Maglekildevej has a special air to it of being a quiet and sunny street still all there from around 1897 and yet fractured between then and now due to an event, which became a shared memory in Copenhagen. Ask anyone and they have a story to tell from March 21, 1945 when the French school opposite No. 16 was bombed. 


Valdemar's home is the only house still standing from his own time. All other buildings either took a direct bomb hit or were caught in the wave of fire that followed. But No. 16 rises with an almost iconic sloping corner at each photo from that fatal day, when all were running in to help, dig out the dead children, climbing across and helping the wounded through the flames - and the sense of the chaotic, thundering noise to be seen even in the photos.

Photo from www.alleparken.dk (06.05.2009)
- the most chilling photos are those on the silence that ensued.
When next to nothing was left.


No. 16 was bruised. On the photos from the summer of 1945 the outer wall is supported by boards while everyone was taking a deep breath before plunging into the discussion whether to rebuild Maglekildevej.
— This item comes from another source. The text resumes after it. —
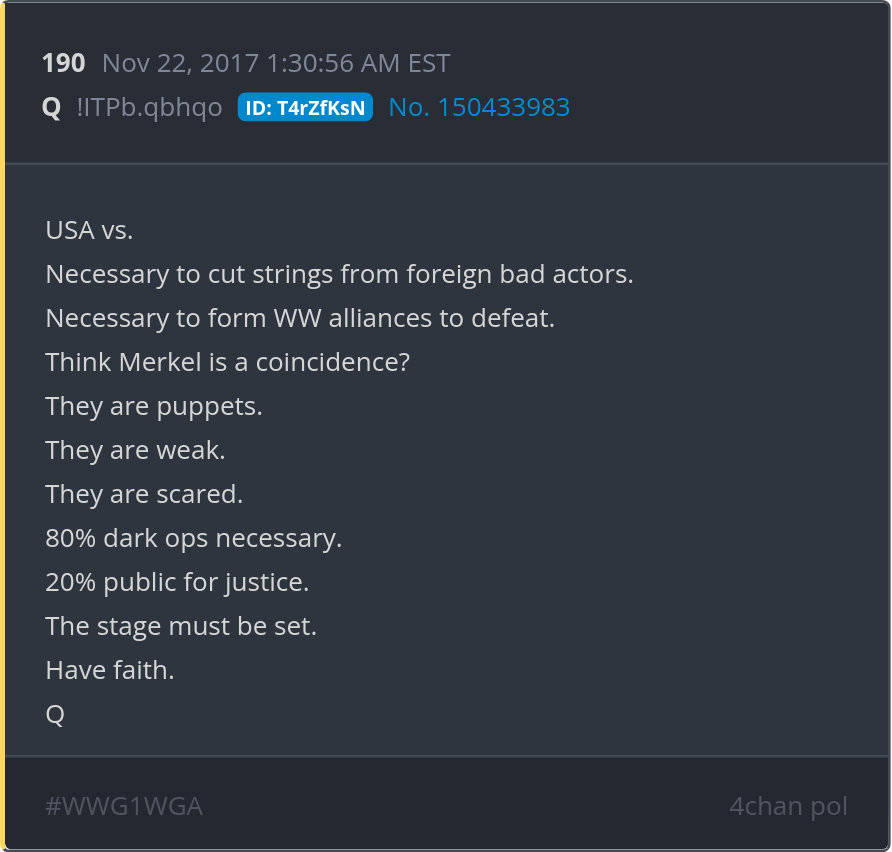The image size is (892, 852).
Task: Open the No. 150433983 post link
Action: click(x=479, y=108)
Would it be immoral to build atop a place where so many children had been killed? By then Valdemar and Juliane were no longer around. Valdemar had died in 1928 and Juliane moved to Fredensborg. Ib was in Fredensborg too, while Povl was on the other side of the world, by then a naturalized Brazilian.

But their house is still here to the inspiration of new generations of children in the Alléparken that resulted. No. 16 has a round window in which a goblin is said to be living. Naturally!